Chuck Anesi's Titanic website was completed in 1997 (no other dates are given). The title of the page is "Titanic Disaster: Official Casualty Figures" and the first line of text adds the phrase "and what they mean." The website is written for someone interested in obtaining data about historical events. The author's personal bias and sarcasm can be seen here: "The more primitive approach -- taken by most writers on this subject..." The site includes one external link that works, one internal link that works, and two links that do not work. The charts and data referred to by Anesi are provided and cited internally. The Wikipedia article, Passengers of the RMS Titanic, comes to similar conclusions but gives different reasons for their existence (and uses less sarcasm).

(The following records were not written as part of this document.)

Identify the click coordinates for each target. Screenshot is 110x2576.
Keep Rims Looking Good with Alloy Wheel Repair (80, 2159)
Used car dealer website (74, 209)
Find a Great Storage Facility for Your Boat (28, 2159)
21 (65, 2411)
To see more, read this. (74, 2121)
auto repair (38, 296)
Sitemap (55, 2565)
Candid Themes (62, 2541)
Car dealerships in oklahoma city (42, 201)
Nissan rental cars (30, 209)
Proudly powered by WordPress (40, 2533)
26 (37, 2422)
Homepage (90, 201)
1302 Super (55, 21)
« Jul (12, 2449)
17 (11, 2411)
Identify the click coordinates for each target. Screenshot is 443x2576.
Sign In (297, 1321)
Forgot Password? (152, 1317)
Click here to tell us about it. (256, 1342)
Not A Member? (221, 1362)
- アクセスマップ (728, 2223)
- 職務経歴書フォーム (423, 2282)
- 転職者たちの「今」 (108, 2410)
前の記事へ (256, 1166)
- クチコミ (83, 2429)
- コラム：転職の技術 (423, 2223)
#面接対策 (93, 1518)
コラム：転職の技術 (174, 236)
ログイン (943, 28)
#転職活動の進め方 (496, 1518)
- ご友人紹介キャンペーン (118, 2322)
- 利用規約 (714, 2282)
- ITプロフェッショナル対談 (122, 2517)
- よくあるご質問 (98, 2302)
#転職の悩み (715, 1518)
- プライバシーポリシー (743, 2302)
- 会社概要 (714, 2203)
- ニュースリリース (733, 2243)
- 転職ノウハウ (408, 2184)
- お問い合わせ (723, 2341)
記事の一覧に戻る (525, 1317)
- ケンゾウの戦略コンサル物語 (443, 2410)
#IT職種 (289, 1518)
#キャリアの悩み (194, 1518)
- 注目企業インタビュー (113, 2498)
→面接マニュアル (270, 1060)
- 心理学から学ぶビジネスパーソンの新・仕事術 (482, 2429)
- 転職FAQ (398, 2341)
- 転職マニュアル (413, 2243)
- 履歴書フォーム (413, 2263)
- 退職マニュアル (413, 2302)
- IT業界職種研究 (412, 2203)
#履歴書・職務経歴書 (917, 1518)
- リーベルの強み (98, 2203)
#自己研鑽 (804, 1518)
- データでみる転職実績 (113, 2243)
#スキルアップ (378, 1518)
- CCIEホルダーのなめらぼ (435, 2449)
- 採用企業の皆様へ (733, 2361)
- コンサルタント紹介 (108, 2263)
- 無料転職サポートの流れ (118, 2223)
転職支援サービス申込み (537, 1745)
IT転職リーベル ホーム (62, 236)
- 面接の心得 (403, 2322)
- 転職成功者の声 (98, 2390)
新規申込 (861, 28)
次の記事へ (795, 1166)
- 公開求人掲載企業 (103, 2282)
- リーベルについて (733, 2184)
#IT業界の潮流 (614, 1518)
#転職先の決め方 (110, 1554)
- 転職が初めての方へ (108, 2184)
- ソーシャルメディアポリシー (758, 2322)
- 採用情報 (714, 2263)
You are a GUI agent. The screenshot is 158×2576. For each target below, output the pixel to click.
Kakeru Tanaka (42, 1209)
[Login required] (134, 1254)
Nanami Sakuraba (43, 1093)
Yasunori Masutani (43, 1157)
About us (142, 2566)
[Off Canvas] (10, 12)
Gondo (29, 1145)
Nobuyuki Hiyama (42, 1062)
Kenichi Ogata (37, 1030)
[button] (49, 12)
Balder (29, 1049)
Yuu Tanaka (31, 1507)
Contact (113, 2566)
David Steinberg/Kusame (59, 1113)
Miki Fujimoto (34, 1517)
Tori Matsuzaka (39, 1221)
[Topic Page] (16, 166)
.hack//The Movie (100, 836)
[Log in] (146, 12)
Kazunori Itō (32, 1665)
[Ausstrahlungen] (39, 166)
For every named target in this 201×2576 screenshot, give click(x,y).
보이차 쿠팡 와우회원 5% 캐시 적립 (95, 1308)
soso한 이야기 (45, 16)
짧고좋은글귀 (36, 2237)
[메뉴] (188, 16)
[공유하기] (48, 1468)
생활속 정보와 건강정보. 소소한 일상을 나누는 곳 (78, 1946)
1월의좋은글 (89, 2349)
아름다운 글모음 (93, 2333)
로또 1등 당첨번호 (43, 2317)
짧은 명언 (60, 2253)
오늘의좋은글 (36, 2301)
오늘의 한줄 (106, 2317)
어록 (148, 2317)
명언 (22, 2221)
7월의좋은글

Anesi's data and statistics are included in the Wikipedia page, Timeline of the sinking of the RMS Titanic, but could have been added there by Anesi himself.

The credentials of Chuck Anesi are not given on the website or the referring page, but his e-mail address is listed with the following description: "If it's to tell me that Martin Bormann really died in Nebraska or some such nonsense, please don't bother. Otherwise feel free to email me." After a quick google search I also found that he is listed on twitter as @anesi but has not posted anything in more than a year. This is a personal website with no known associations or sponsorships.

This site has some features that might have appeared professional and "tech-savvy" in 1997 but are sorely outdated now. The writing style is unprofessional, laced with misspellings, sarcasm and mockery of other writers in his field. The typeface is extremely small and difficult to read, and the images are not linked to anything else, such as source information. There is no navigation within the site; it is simply a long list of information. The source code is clean and typical of a website written at the time.

Knowing the credibility of the information we are reading will help us develop more accurate opinions of the world in which we live, and help stop the malicious lies spread almost everywhere we look today. Chuck Anesi's Titanic website meets a few of the criteria for credibility such as content and a lack of advertising or paid bias, but the outdated presentation and lack of information about the author reflect poorly on the website as an authority on this subject. If Mr. Anesi is such an authority he should update the website to current standards of html coding, and provide detailed background information verifying his credibility.